Stored data entries:
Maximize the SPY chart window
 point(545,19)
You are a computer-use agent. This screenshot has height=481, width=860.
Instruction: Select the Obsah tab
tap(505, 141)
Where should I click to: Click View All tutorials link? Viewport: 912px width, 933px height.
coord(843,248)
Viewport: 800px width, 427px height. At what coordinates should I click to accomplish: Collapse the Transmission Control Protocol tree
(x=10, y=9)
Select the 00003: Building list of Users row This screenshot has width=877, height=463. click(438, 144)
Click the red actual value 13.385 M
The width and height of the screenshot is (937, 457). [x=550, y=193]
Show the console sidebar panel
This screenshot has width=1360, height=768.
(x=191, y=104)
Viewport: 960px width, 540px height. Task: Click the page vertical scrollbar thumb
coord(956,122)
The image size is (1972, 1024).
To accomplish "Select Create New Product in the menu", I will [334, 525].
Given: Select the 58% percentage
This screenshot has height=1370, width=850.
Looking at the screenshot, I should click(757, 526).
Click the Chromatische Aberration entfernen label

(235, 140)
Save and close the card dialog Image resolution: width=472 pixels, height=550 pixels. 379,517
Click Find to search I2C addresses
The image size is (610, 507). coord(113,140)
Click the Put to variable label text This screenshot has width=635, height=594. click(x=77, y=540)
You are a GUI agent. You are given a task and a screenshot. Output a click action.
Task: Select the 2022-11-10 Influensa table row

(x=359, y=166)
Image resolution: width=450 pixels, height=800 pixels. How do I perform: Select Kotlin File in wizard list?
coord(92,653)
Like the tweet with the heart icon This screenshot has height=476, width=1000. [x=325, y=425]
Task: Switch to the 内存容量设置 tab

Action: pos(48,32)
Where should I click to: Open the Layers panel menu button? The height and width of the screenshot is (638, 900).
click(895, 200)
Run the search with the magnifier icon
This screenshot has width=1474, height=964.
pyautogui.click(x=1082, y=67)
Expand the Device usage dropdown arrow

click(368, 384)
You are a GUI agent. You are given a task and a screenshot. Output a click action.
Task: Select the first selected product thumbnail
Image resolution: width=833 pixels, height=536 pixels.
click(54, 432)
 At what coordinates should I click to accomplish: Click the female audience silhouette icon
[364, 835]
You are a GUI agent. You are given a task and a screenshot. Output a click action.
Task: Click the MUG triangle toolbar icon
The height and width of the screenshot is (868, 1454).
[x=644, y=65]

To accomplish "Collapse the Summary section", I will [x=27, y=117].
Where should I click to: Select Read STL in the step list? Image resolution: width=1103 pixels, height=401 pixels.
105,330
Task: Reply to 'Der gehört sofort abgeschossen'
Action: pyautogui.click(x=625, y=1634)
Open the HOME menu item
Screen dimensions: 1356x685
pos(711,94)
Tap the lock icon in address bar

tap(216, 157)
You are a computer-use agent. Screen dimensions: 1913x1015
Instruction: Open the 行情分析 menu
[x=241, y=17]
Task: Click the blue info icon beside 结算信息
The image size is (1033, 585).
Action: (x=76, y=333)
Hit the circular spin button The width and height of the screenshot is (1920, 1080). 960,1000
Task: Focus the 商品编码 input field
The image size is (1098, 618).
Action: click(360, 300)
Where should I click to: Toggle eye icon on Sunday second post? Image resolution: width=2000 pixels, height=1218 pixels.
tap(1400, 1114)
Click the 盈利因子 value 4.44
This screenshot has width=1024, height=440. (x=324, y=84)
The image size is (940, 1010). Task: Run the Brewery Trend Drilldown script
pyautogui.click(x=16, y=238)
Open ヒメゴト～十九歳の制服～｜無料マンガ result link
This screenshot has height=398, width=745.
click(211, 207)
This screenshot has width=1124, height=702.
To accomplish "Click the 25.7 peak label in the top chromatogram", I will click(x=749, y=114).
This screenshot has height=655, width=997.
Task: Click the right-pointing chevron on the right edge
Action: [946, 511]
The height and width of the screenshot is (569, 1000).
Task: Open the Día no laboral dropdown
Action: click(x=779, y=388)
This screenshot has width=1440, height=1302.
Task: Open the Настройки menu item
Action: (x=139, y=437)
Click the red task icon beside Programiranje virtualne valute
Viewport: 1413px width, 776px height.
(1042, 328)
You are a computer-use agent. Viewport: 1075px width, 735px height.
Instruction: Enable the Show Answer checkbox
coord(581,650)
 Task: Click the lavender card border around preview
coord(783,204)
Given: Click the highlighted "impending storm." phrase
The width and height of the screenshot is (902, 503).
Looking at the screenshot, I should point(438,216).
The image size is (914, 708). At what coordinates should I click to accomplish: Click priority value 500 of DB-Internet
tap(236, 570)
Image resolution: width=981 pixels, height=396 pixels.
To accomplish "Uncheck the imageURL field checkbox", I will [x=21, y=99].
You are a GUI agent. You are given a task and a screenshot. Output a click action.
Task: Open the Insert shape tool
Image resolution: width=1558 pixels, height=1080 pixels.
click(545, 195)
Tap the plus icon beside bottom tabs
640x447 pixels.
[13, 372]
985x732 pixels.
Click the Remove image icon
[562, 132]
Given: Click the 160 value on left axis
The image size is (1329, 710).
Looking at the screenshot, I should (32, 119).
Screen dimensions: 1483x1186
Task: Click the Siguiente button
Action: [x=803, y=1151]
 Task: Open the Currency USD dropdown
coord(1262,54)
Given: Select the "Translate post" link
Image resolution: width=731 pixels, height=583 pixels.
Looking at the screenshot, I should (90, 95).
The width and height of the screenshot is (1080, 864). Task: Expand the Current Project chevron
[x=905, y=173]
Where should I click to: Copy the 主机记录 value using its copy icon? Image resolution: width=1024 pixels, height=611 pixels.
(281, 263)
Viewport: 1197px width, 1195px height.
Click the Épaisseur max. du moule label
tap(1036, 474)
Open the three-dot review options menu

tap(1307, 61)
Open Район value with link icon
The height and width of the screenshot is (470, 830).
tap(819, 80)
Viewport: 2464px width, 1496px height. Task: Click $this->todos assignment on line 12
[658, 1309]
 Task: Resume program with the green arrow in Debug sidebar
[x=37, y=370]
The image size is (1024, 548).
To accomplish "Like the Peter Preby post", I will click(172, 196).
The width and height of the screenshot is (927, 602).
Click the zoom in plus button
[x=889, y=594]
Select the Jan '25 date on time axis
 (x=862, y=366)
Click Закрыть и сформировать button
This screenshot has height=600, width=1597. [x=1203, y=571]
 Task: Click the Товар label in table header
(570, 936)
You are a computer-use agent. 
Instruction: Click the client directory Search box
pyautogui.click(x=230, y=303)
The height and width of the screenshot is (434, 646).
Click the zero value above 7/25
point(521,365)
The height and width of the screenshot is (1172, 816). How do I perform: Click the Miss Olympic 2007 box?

Task to carry out: Every line that contains the string "Like" should be copied from the records.

Answer to the exercise:
Like the tweet with the heart icon This screenshot has height=476, width=1000. [x=325, y=425]
To accomplish "Like the Peter Preby post", I will click(172, 196).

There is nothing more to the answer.